On May 13, 2014, Michelle Mussett received an “Outstanding MSW Community Project” Award at the 20th Annual San José State University School of Social Work Celebration of Community Connections. For the last academic year, Michelle has been the social work graduate intern for CommUniverCity’s Record Clearance Project.
The Record Clearance Project is a joint venture with CommUniverCity San José and the San José State University Justice Studies Department. All clients who participate in the RCP are former prisoners who have criminal records within Santa Clara County, and are seeking expungement. It is the program’s hope that expungement intervention will significantly reduce recidivism rates, and offer clients access to jobs, housing, student loans, and public benefits that were previously denied them. The RCP is offered as an undergraduate class and as an undergraduate internship opportunity. In the class, undergraduate justice studies students are trained in public speaking, client interviewing, and expungement law, and then are supervised as they create and submit individual expungement petitions to the Santa Clara County courts.
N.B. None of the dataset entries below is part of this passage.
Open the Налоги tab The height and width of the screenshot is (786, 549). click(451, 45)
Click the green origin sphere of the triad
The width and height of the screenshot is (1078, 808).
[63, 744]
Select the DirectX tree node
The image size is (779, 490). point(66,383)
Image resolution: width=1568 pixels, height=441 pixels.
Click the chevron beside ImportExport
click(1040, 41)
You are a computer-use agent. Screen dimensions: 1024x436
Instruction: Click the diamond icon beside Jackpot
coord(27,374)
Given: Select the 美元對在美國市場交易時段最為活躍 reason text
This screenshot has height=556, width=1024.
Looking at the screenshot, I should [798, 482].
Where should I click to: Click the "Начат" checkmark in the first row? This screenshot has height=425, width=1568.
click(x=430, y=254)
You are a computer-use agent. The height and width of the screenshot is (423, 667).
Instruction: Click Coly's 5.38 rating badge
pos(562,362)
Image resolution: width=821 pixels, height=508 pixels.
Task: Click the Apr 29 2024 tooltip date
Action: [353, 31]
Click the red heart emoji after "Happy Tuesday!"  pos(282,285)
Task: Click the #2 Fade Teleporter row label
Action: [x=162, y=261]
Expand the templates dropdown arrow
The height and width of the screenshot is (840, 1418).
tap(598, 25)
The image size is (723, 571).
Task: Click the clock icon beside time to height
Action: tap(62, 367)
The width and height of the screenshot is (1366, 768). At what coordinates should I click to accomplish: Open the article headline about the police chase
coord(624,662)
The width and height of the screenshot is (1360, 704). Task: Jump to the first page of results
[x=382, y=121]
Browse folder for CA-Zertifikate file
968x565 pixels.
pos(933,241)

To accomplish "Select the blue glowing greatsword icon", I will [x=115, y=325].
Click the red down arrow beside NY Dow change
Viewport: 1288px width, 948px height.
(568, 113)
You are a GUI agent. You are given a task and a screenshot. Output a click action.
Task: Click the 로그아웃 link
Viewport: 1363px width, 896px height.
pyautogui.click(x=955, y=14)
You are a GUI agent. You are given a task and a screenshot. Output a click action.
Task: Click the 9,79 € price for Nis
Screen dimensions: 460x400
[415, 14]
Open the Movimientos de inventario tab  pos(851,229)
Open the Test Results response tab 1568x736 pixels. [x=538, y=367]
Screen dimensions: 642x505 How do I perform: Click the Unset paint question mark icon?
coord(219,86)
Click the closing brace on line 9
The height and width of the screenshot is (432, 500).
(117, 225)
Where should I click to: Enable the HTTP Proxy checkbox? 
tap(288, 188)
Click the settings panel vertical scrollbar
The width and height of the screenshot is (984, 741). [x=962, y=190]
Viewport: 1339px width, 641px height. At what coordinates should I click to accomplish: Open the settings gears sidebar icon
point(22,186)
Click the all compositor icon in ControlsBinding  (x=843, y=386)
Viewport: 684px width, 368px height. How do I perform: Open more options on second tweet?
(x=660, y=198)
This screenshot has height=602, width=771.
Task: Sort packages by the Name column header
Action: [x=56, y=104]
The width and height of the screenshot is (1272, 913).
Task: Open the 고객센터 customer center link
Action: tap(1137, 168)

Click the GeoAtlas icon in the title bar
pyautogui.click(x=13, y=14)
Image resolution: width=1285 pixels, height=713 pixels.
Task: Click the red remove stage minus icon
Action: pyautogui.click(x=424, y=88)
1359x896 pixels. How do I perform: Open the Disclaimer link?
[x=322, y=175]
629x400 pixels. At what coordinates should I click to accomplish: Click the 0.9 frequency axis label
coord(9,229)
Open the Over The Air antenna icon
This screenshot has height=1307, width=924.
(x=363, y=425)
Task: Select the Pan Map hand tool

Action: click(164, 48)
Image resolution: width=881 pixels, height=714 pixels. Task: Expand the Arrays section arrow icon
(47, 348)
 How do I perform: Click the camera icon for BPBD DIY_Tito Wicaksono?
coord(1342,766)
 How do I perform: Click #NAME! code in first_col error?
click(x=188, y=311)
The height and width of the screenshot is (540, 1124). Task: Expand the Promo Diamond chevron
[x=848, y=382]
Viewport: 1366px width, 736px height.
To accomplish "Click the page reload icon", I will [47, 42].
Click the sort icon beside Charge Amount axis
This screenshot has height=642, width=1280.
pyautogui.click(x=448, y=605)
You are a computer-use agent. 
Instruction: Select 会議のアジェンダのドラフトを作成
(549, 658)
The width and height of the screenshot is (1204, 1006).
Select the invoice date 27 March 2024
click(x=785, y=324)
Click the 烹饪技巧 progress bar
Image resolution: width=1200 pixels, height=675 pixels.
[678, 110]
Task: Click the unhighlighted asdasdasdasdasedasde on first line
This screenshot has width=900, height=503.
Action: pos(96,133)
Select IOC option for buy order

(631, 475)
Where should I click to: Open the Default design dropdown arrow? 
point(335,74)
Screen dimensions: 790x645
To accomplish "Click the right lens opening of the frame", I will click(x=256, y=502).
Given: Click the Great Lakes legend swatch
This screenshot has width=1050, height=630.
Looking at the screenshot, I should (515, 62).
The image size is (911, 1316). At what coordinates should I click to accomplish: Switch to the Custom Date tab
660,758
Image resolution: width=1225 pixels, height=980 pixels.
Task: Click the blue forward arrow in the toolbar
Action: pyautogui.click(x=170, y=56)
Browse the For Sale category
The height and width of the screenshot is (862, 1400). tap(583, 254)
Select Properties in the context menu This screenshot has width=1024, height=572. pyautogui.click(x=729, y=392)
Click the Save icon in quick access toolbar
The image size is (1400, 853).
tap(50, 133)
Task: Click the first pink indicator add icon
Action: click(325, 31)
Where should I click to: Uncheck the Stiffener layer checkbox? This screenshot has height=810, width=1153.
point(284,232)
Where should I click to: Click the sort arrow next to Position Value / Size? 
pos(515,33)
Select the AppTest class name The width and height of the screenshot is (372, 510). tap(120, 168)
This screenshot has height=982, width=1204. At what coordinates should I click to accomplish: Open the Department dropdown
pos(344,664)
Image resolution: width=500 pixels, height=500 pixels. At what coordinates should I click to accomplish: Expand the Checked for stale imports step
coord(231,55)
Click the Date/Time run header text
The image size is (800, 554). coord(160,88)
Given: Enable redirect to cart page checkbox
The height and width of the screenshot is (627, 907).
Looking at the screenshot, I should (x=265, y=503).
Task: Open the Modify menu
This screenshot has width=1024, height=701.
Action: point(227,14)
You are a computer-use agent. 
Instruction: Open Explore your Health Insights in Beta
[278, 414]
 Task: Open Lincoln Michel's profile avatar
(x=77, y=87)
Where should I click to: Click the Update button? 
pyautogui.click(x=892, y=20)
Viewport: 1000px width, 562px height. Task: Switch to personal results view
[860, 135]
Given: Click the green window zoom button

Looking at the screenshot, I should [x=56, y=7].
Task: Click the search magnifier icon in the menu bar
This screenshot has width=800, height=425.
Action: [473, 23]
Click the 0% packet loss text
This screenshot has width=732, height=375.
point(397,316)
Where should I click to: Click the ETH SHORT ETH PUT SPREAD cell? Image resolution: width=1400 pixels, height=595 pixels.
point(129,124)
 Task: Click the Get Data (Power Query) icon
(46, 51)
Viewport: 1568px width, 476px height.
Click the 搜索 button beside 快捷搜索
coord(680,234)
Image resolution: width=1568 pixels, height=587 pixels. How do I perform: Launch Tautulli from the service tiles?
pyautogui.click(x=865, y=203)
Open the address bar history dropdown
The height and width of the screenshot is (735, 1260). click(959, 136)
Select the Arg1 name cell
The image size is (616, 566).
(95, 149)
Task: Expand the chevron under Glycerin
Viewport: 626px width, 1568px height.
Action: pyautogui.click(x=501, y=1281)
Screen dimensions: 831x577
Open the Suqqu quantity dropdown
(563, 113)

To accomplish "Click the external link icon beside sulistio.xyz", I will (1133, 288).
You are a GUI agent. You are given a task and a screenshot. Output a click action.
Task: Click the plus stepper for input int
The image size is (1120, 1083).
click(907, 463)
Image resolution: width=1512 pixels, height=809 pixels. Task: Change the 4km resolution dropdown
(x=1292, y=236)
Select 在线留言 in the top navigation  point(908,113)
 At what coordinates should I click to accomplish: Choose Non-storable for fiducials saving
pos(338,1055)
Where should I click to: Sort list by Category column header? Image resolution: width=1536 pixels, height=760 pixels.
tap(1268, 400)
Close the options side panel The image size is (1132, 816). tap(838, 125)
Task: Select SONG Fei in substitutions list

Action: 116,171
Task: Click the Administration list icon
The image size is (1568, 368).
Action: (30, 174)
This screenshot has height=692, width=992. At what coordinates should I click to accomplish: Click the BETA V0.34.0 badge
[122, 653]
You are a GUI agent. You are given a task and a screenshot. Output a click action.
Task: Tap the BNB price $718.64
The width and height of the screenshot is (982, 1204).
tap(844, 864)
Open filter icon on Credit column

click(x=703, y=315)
The award winning project laid the groundwork for a peer mentoring program, creating an opportunity for RCP to provide social, as well as legal, support. Michelle created the framework for the peer mentor program, including a training guide and the peer mentor employee manual. Development of this guide was aided significantly by RCP founder Peggy Stevenson, JD, and by the assistance and input of the peer mentors themselves. There are three peer mentors currently being trained, using the proposed framework, and they will be ready in fall when a new round of clients enters the program.
These peer mentors are those that have already completed their expungement through the Record Clearance Project, and are in a unique position to offer their advice and guidance to those just starting the expungement process. They can share their reintegration experiences, give advice, support the clients through difficulties with employment, education or family, and also promote rapid completion of the expungement process. The peer mentors now have the organizational and structural supports in place to do their jobs effectively and safely, the benefit of which will be passed directly to clients in the coming academic year.